By Suzanne Hodsden
In the wake of two recent “superbug” outbreaks linked to inappropriately cleaned duodenoscopes, the FDA has issued a new guidance that recommends medical device manufacturers more thoroughly test and label new devices to clearly indicate appropriate reprocessing procedures.
Last month, it was reported that over 179 patients may have been exposed to carbapenem-resistant enterobacteriaceae (CRE) last year after undergoing an endoscopic procedure called endoscopic retrograde cholangiopancreatography (ERCP) at the UCLA Ronald Reagan Medical Center. So far, this outbreak has been linked to two patient deaths.
Victims of the outbreak have filed lawsuits against Olympus, the manufacturer of the scope, alleging that the company failed to update the reprocessing protocol after making changes to the model’s design.
According to the FDA, Olympus did not receive FDA clearance for these updated scopes, though the company argues that an updated clearance was not required based on current FDA regulations.
After the outbreak occurred, UCLA released a statement saying that it has adopted a much more rigorous sterilization process and has seen no further problems.

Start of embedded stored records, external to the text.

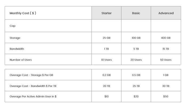Click the 15 TB bandwidth cell
This screenshot has width=186, height=107.
(x=166, y=49)
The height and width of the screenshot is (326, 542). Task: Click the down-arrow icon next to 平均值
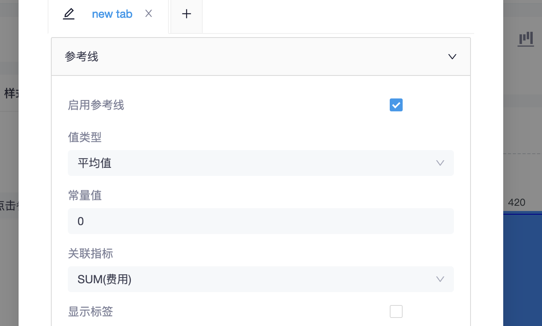click(440, 163)
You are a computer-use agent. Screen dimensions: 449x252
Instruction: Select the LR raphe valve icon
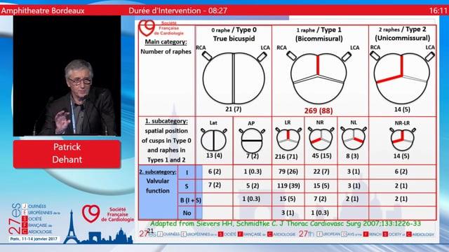coord(288,139)
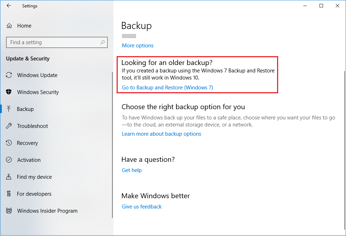Click Learn more about backup options
Image resolution: width=346 pixels, height=236 pixels.
[x=161, y=134]
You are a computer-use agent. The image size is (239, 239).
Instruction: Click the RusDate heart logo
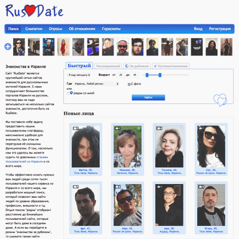point(34,11)
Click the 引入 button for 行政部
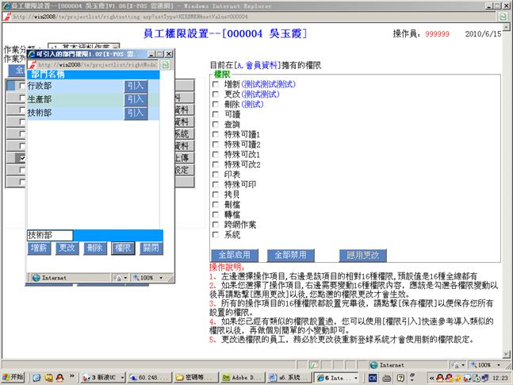This screenshot has height=385, width=513. tap(136, 86)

The FDA also released a statement warning healthcare providers about the potential risks of ERCP duoenoscopes. “Although the complex design of duoenoscopes improves the efficiency and effectiveness of ERCP, it causes challenges for cleaning and high-level disinfection,” said the FDA in the warning.
In a recent press release announcing the final guidance, the FDA stated that while reusable medical devices are commonplace, increasingly complex designs require a more complex cleaning process, and it is up the manufacturer to test and carefully outline what that protocol should be.

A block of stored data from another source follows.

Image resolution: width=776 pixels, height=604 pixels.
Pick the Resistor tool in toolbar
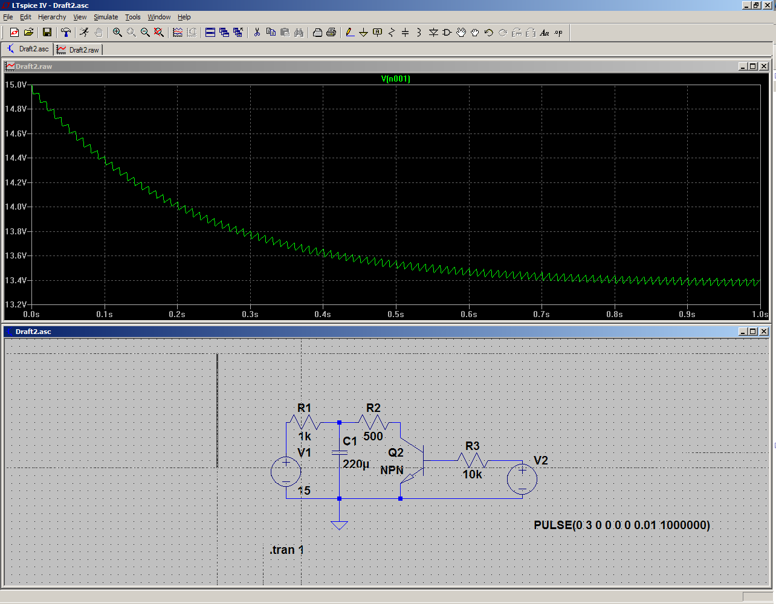point(391,33)
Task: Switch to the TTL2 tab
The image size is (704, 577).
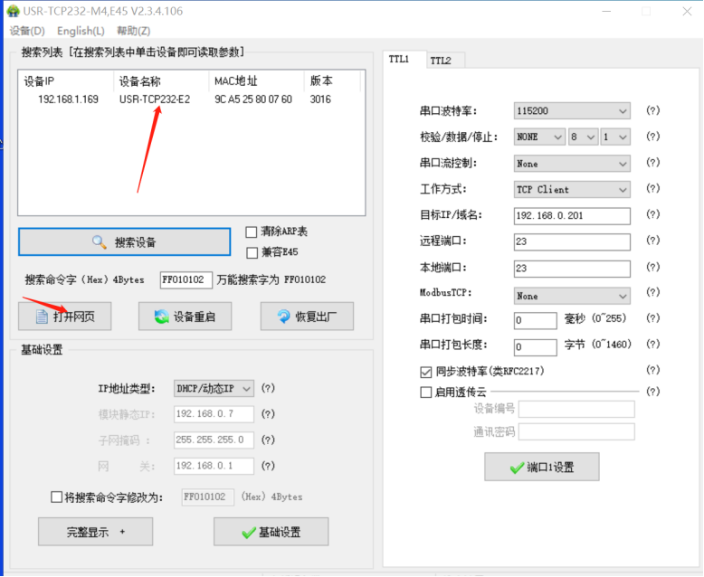Action: tap(441, 61)
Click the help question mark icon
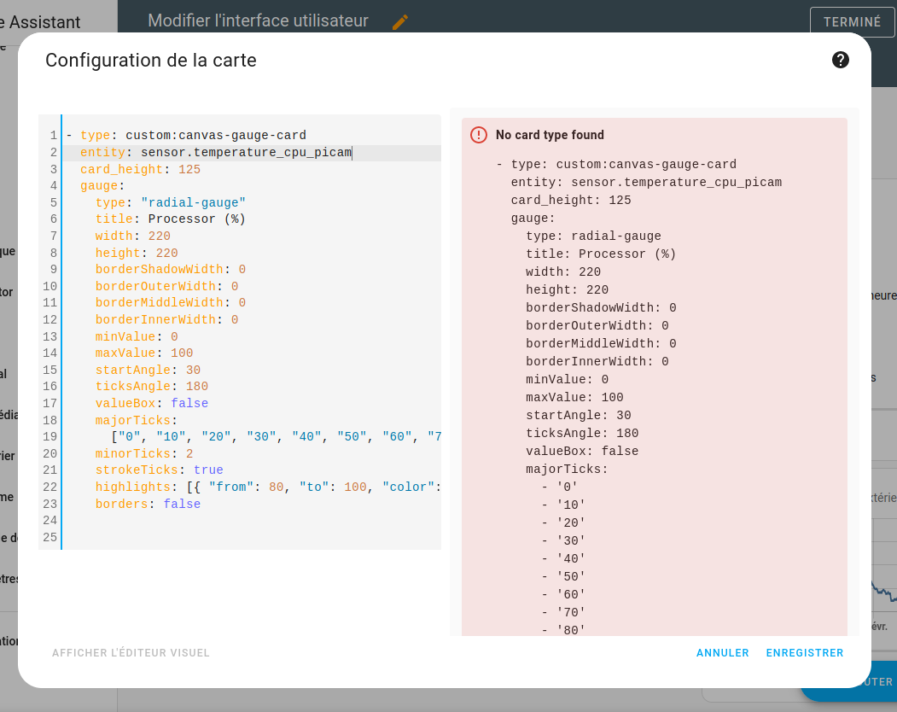Screen dimensions: 897x712 (x=840, y=60)

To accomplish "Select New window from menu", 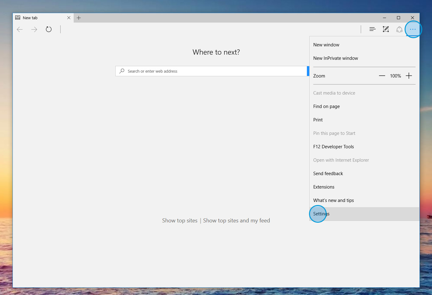I will [x=326, y=45].
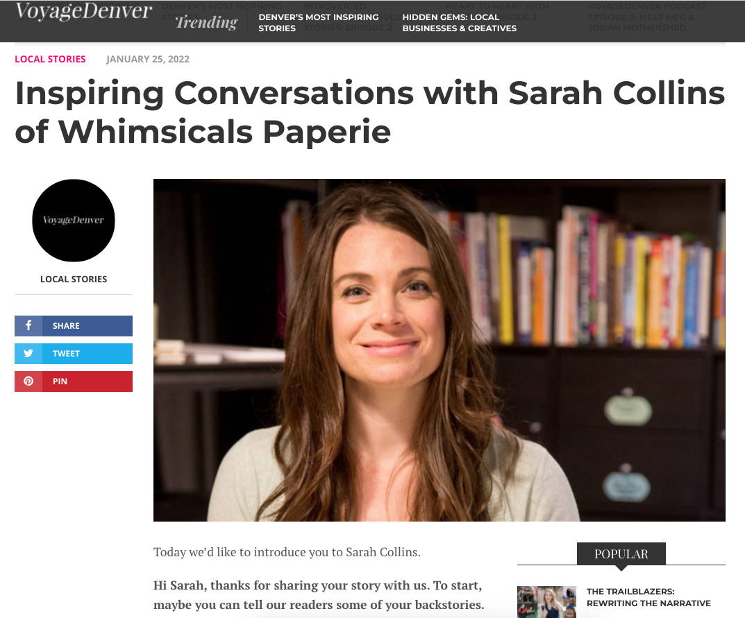Open Denver's Most Inspiring Stories menu
745x618 pixels.
pos(318,23)
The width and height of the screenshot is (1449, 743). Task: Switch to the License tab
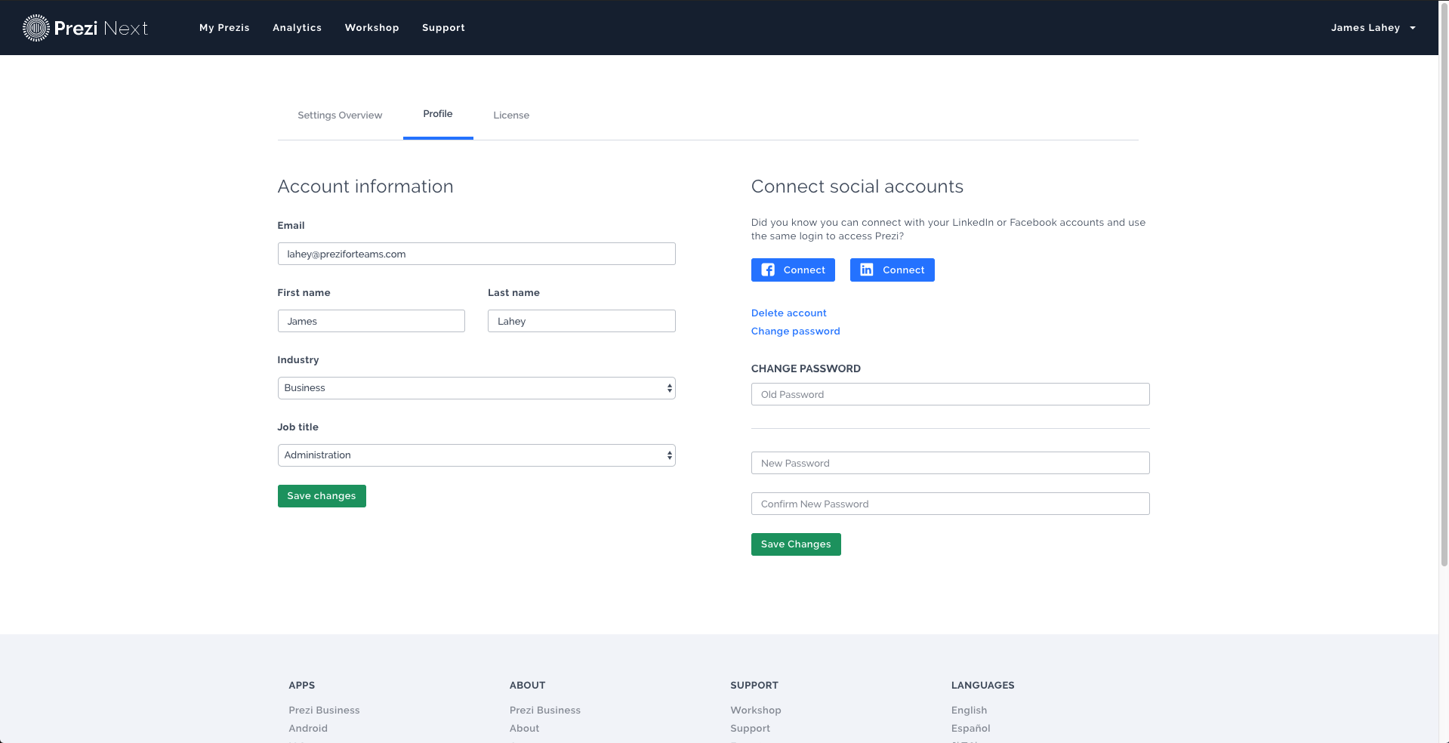coord(511,116)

The guidance, Reprocessing Medical Devices in Health Care Settings: Validation Methods and Labeling, outlines criteria that reprocessing instructions should meet to maintain safety standards. Manufacturers should label the device to reflect its intended use. Reprocessing instructions should advise thorough and careful cleaning and the appropriate microbicidal process for the device. Furthermore, instructions should be technically feasible, comprehensive, and understandable, and only include additional accessories that are legally marketed.
This cleaning protocol will require validation as part of each company’s quality system and premarket submissions to the FDA.

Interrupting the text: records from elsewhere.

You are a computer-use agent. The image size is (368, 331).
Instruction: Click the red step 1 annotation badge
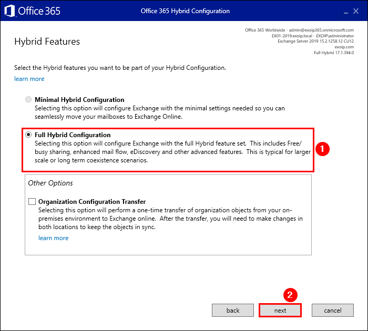324,150
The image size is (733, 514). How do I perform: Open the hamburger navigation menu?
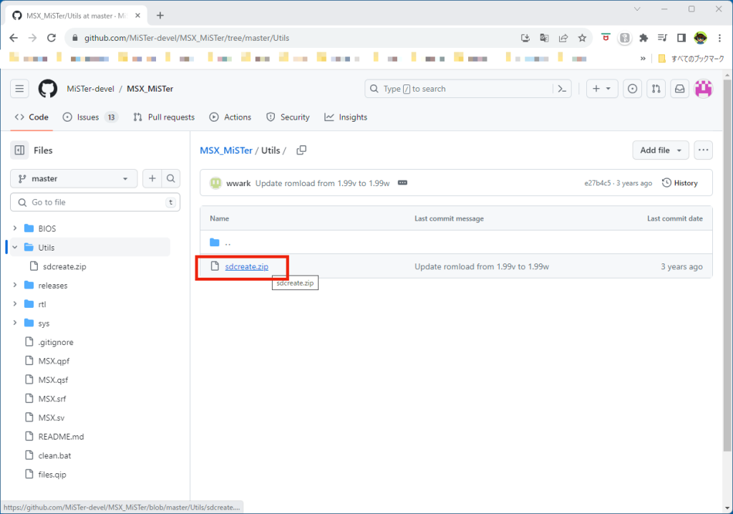pos(20,89)
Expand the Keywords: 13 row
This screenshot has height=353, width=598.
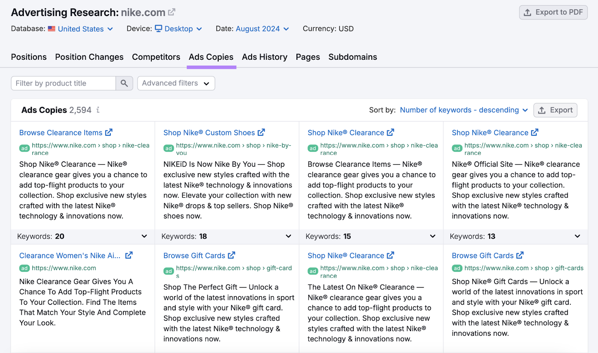(577, 236)
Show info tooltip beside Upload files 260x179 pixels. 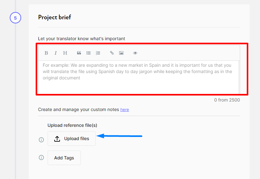coord(41,140)
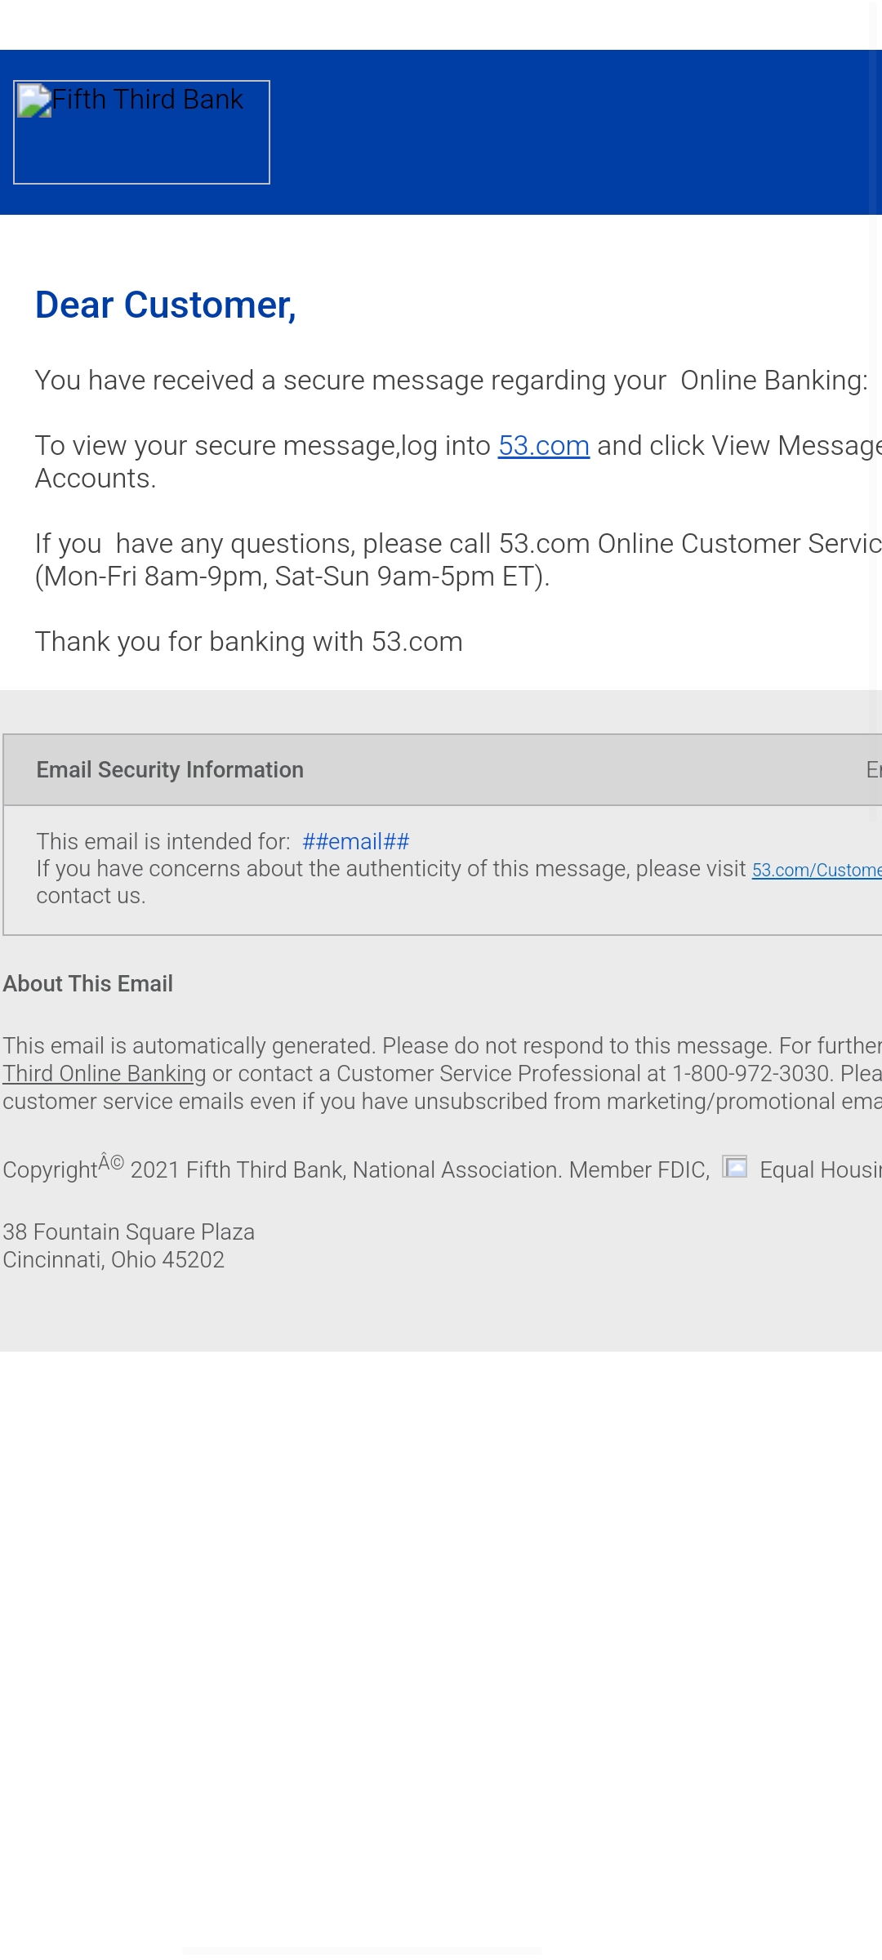Click the automatically generated email notice
This screenshot has height=1960, width=882.
pos(384,1046)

In the FDA release, the agency announced that it will be holding a public meeting on May 14 to 15 at the agency’s Gastroenterology and Urology Devices Panel of the Medical Devices Advisory Committee to discuss ERCP infections linked to use of duodenoscopes.
Though the FDA has stepped up its safety protocol for reprocessed devices, experts say patients have little reason to fear an ERCP procedure that involves a reprocessed scope.
“Despite the recent concerns about multi-drug resistant bacteria infections associated with duodenoscopes, patients and health care providers should know that the risk of acquiring an infection from a reprocessed medical device is low,” said William Maisel, chief scientist at FDA’s Center for Devices and Radiological Health (CDRH).